Find the line that holds "The width and height of the screenshot is (1551, 710)." in the material below. Output that line and each one after it exactly, but not the pictures.
—————
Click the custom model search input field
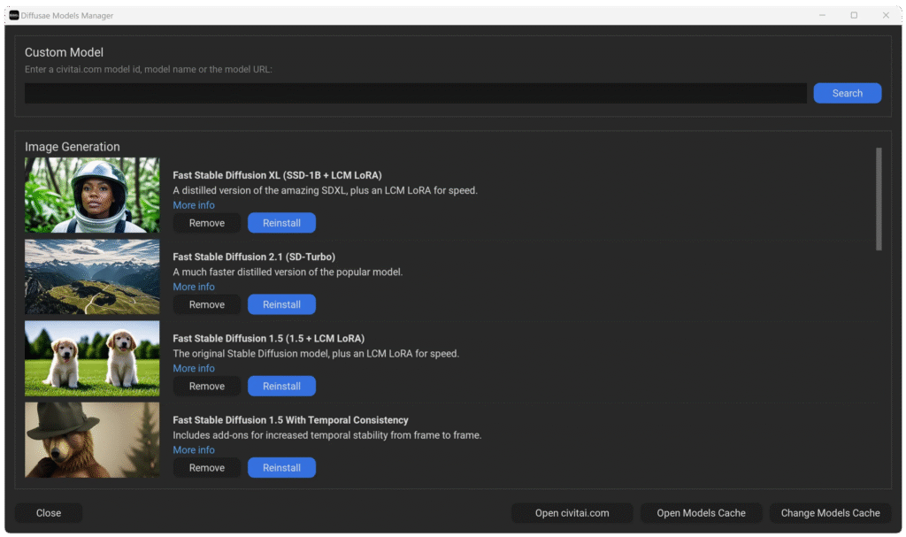This screenshot has height=537, width=906. pos(415,93)
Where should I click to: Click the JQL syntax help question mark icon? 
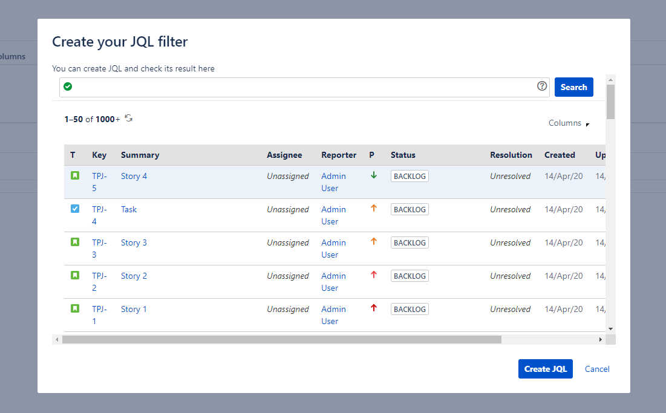point(542,86)
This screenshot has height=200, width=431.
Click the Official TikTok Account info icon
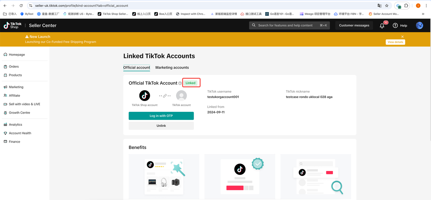click(180, 83)
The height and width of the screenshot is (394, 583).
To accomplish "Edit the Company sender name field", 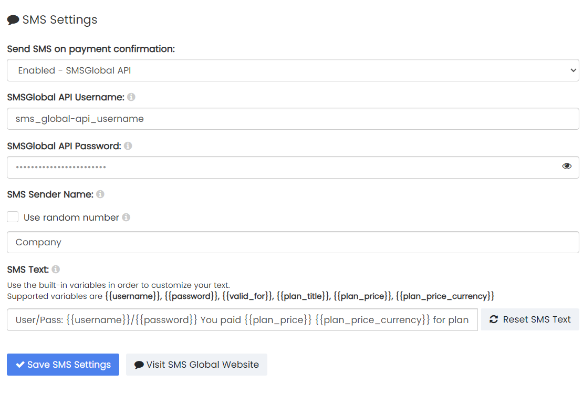I will click(293, 242).
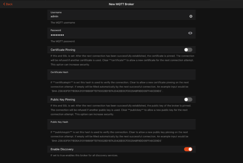The width and height of the screenshot is (243, 163).
Task: Click "The MQTT username" helper text
Action: pyautogui.click(x=62, y=23)
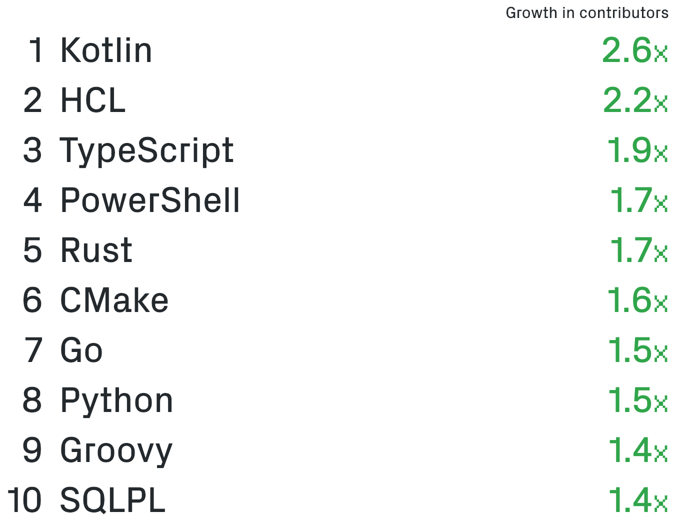Image resolution: width=685 pixels, height=526 pixels.
Task: Select Rust in the ranking list
Action: [96, 251]
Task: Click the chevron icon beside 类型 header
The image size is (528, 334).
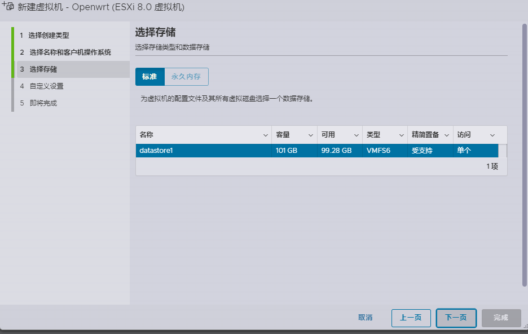Action: (x=402, y=135)
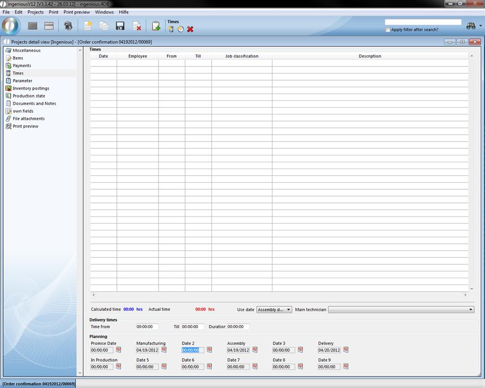Open calendar picker next to Delivery date
Image resolution: width=485 pixels, height=388 pixels.
click(x=346, y=350)
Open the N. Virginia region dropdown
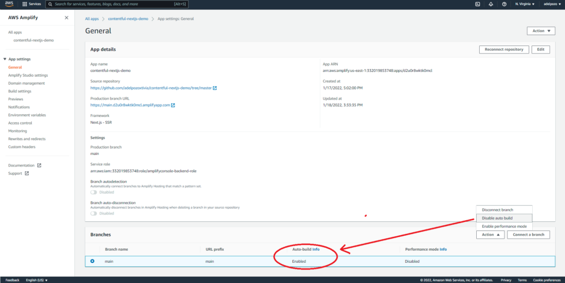The image size is (565, 283). (525, 4)
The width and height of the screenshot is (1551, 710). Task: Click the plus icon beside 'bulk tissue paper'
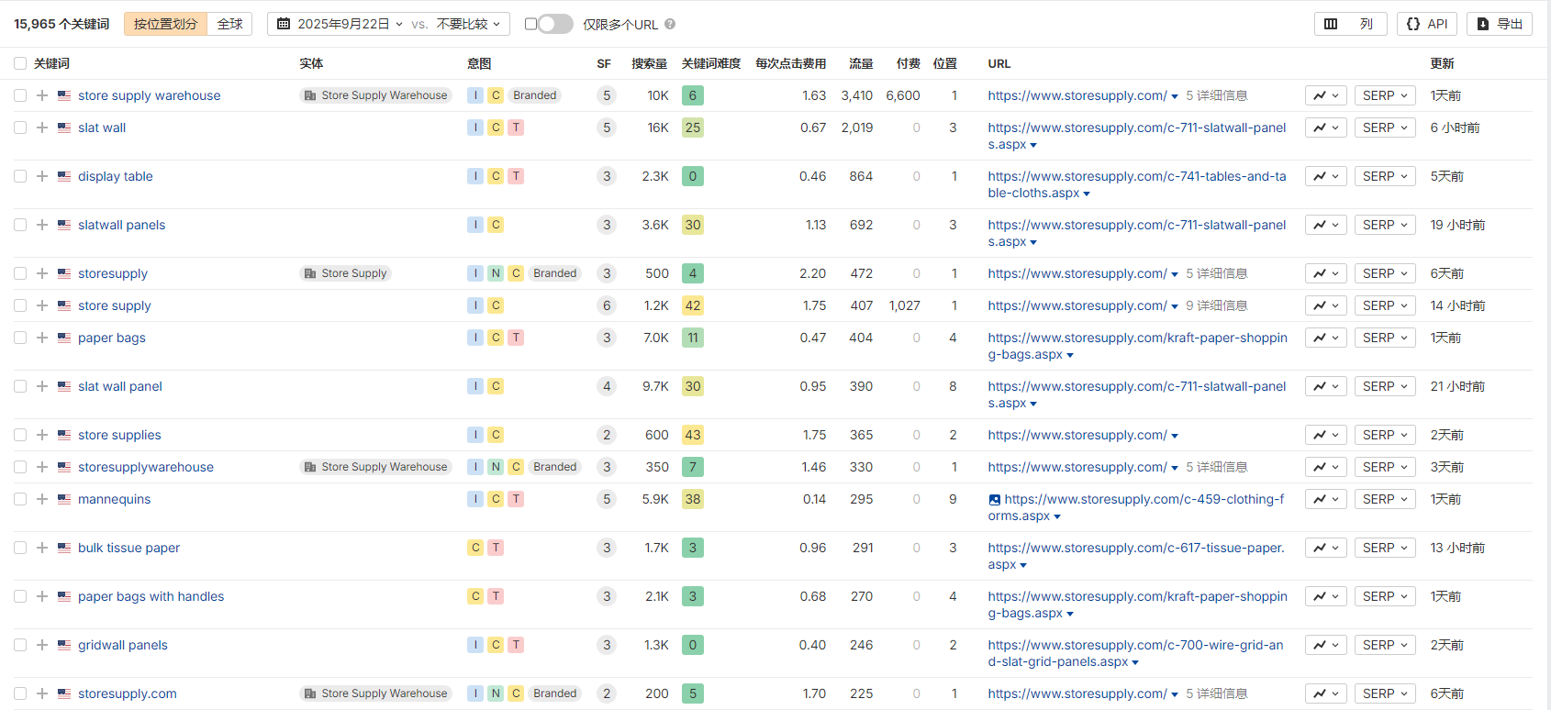click(x=42, y=548)
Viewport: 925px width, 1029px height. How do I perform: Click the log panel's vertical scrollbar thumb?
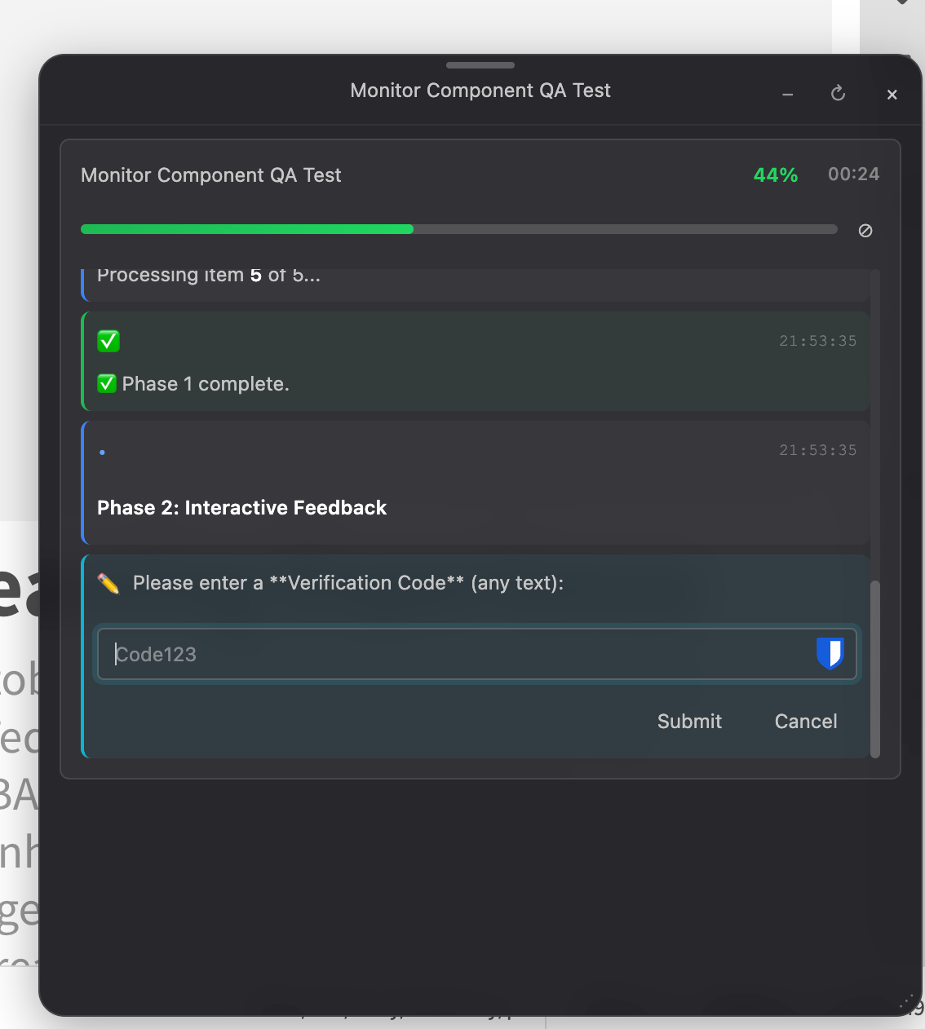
—————
• **SOLUTION**
The width and height of the screenshot is (1551, 710). Task: Click the plus icon beside 'bulk tissue paper'
click(x=42, y=548)
Viewport: 925px width, 1029px height. How do I perform: Click the log panel's vertical scrollbar thumb?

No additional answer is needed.